§ **Records to process**
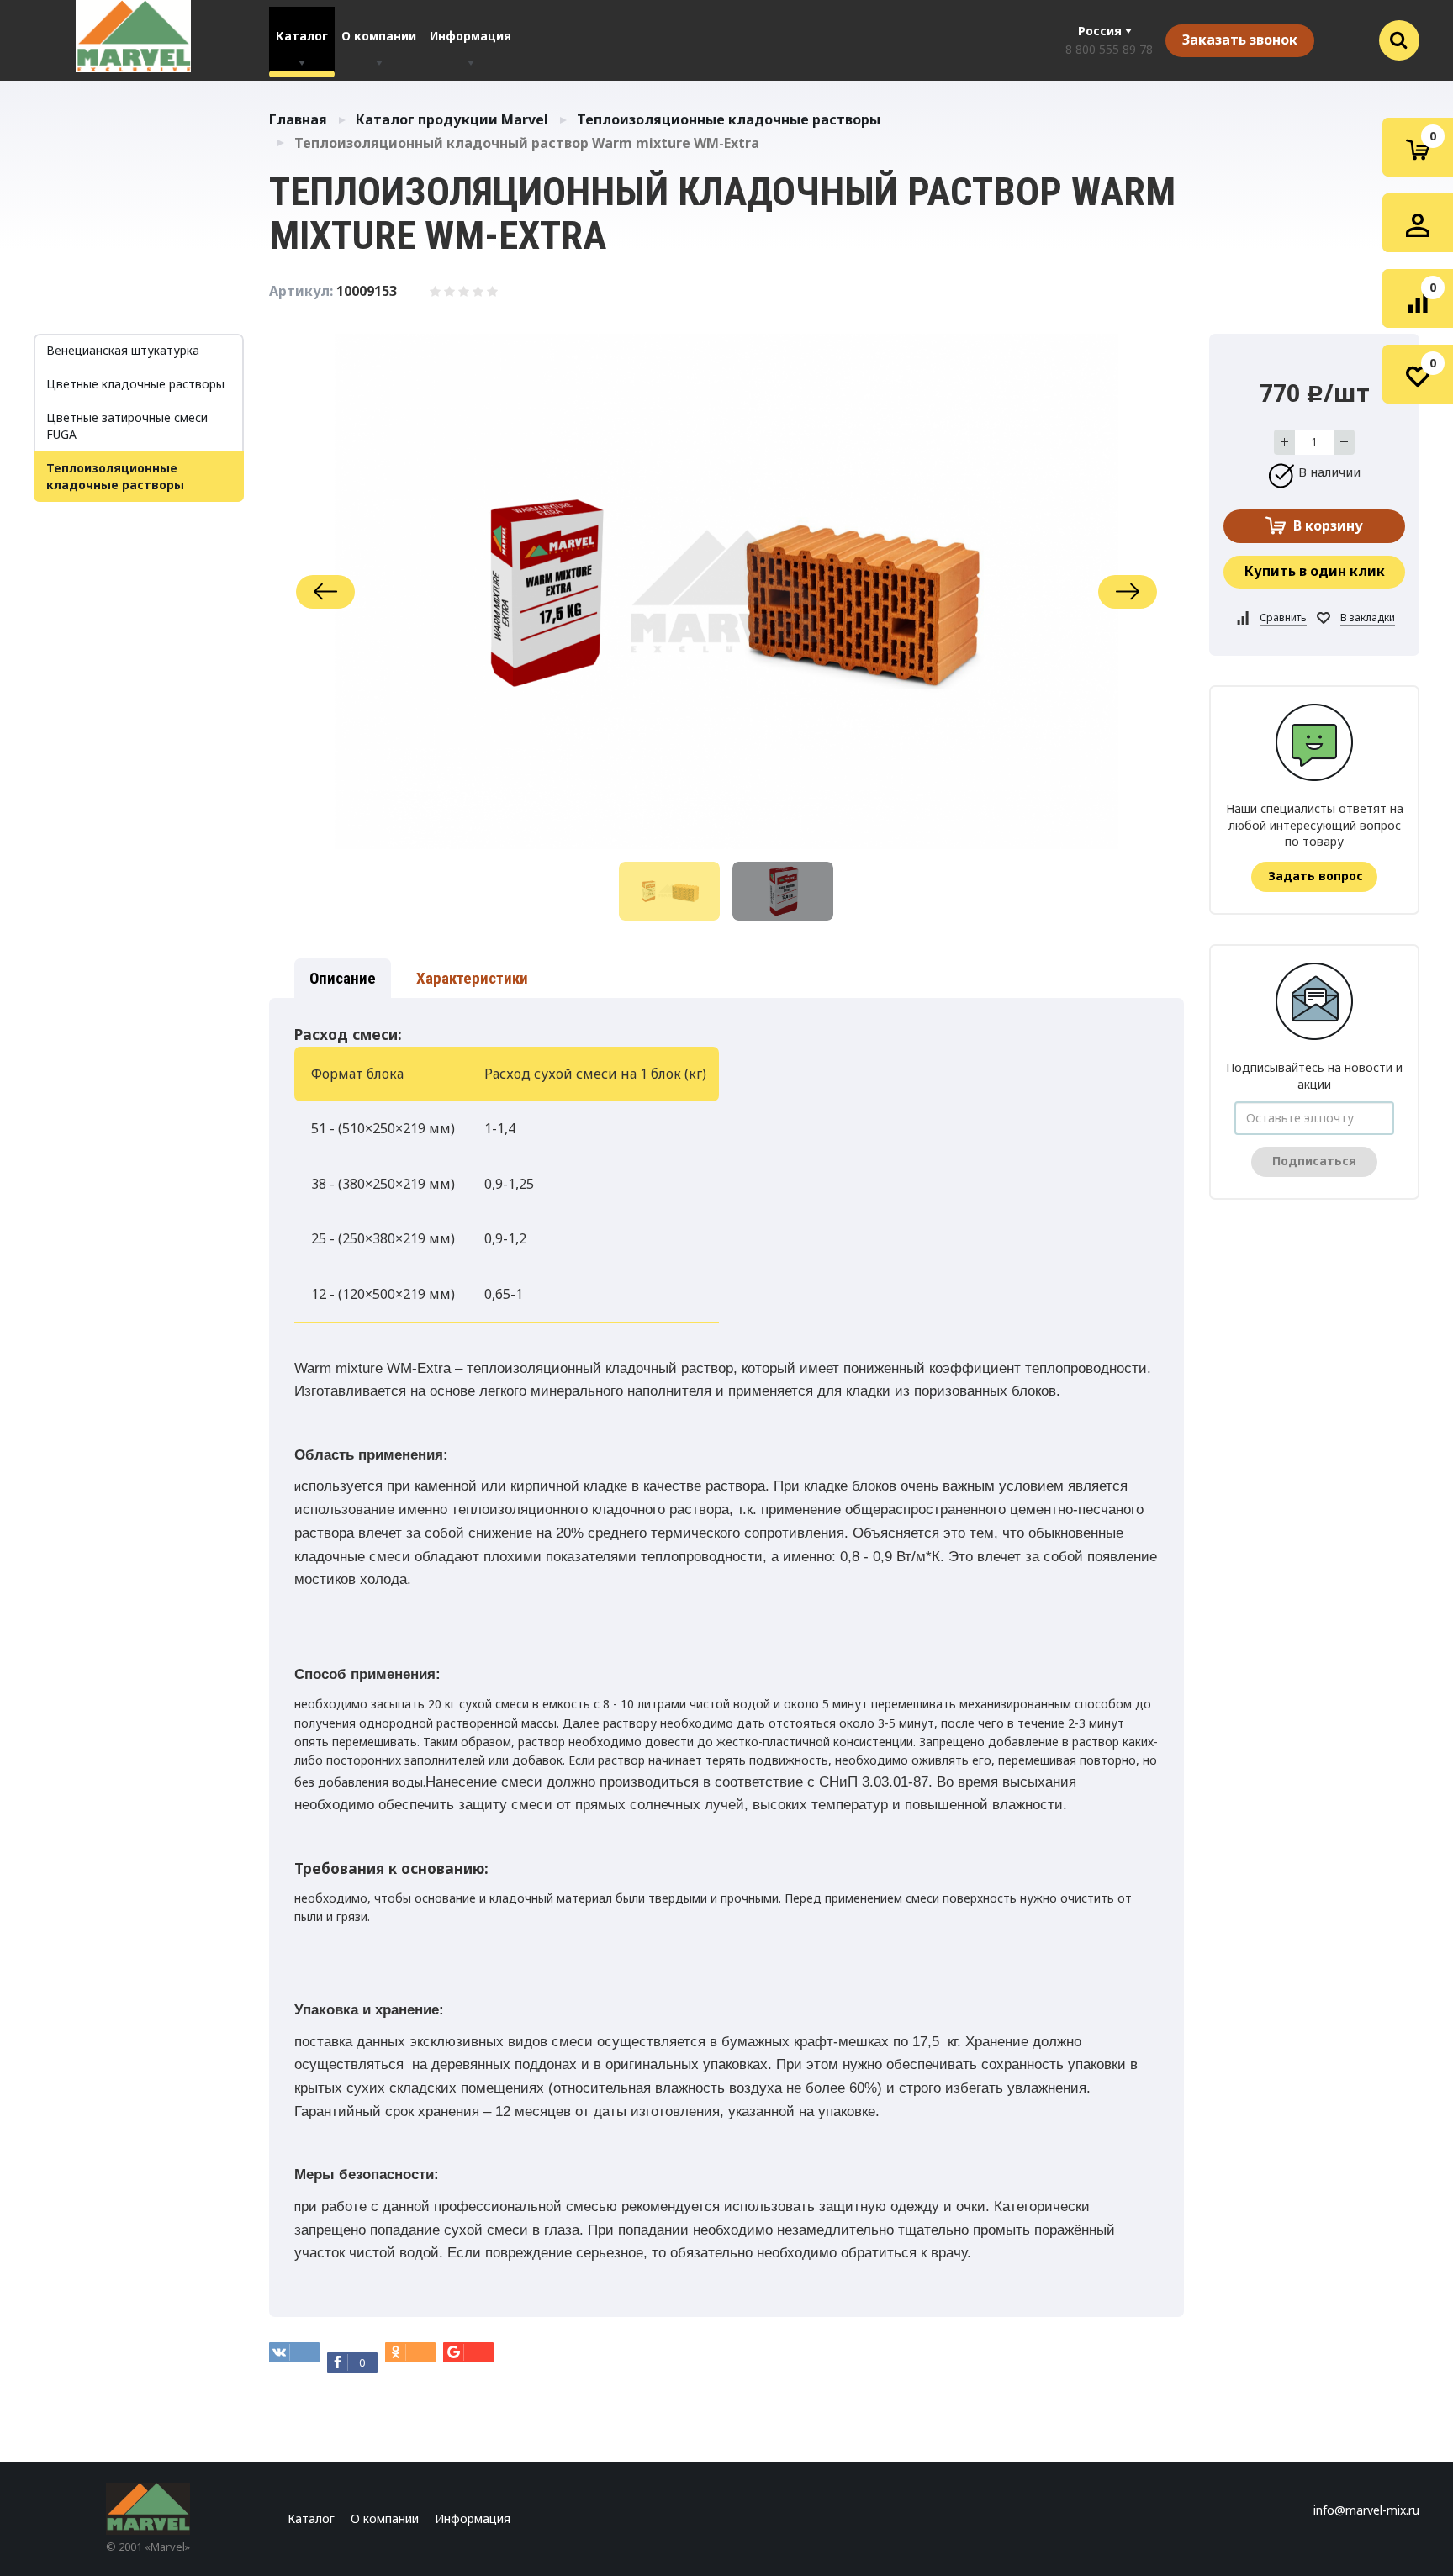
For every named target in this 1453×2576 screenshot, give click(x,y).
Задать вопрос (1315, 876)
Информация (470, 36)
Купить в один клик (1314, 571)
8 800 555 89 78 (1109, 49)
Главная (298, 119)
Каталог (302, 36)
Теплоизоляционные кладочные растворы (728, 119)
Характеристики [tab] (472, 978)
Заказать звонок (1239, 39)
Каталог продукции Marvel (452, 119)
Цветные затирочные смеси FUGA (127, 425)
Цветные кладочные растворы (135, 384)
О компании (378, 36)
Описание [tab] (342, 978)
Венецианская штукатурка (122, 350)
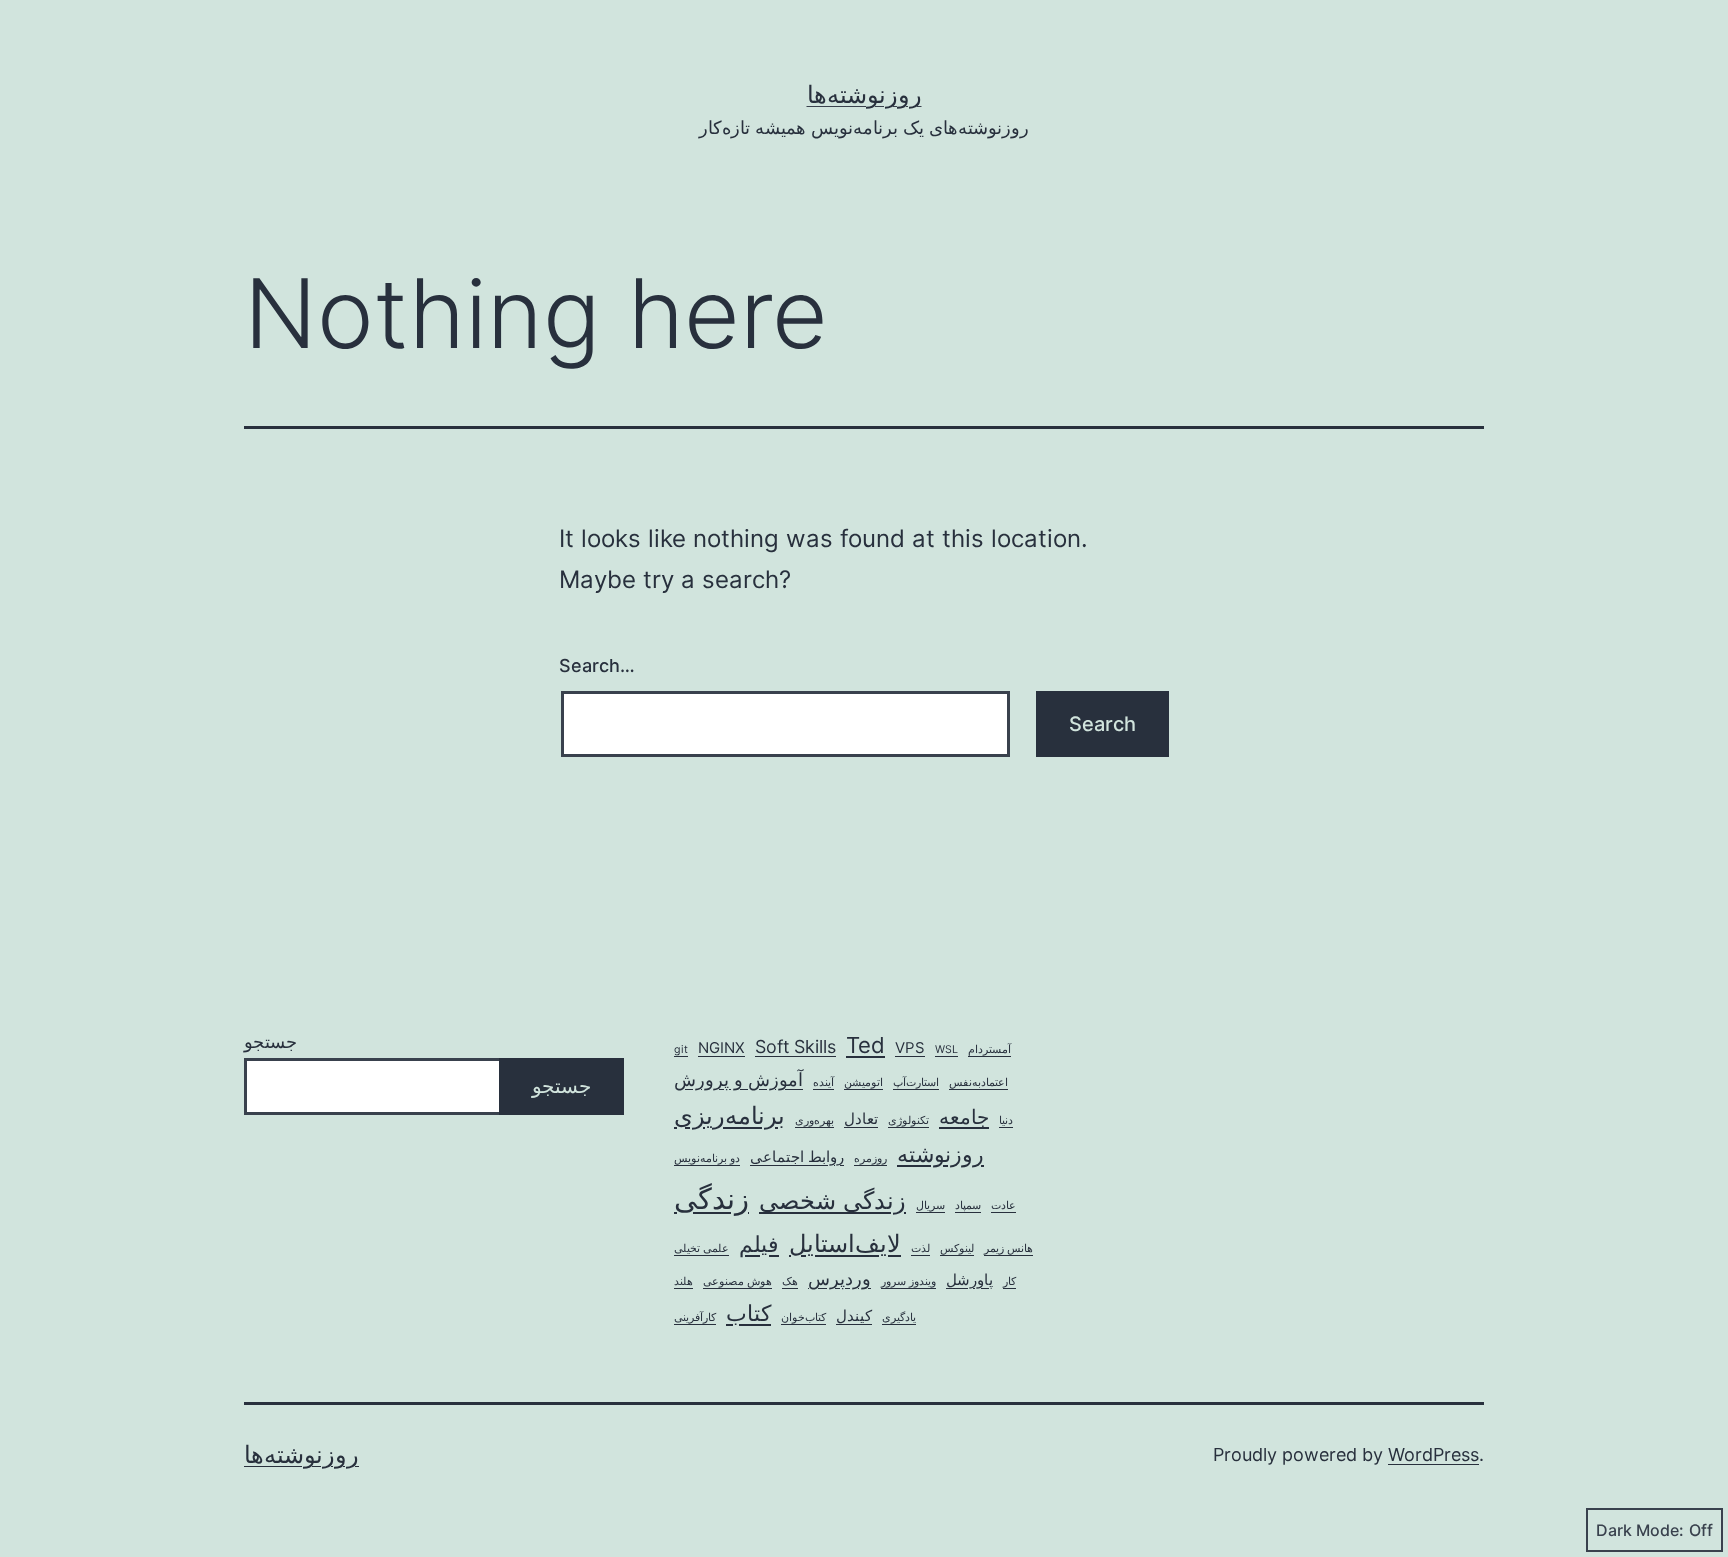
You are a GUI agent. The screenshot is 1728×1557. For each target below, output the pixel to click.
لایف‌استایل (845, 1243)
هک (790, 1281)
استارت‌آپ (916, 1082)
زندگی (711, 1198)
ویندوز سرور (908, 1281)
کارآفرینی (695, 1317)
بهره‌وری (814, 1120)
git (681, 1049)
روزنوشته (940, 1154)
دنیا (1006, 1120)
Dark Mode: (1640, 1530)
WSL (946, 1049)
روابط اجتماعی (797, 1156)
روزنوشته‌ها (864, 94)
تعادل (861, 1118)
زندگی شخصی (832, 1200)
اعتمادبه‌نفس (978, 1082)
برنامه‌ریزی (729, 1115)
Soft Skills (795, 1046)
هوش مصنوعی (737, 1281)
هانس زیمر (1008, 1248)
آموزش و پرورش (738, 1079)
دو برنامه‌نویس (707, 1158)
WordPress (1433, 1454)
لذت (920, 1248)
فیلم (759, 1244)
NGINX (721, 1047)
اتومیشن (863, 1082)
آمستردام (989, 1049)
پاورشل (969, 1279)
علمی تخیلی (701, 1248)
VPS (910, 1047)
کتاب (748, 1313)
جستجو (270, 1041)
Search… (597, 665)
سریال (930, 1205)
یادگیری (899, 1317)
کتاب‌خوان (803, 1317)
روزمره (870, 1158)
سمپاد (968, 1205)
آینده (823, 1082)
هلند (683, 1281)
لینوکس (957, 1248)
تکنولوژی (908, 1120)
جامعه (964, 1116)
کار (1009, 1281)
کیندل (854, 1315)
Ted (865, 1045)
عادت (1003, 1205)
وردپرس (839, 1278)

§ **Work to complete**
I need every line of the material that includes "Цветные", so please copy them out.

§ **Answer space**
Цветные затирочные смеси FUGA (127, 425)
Цветные кладочные растворы (135, 384)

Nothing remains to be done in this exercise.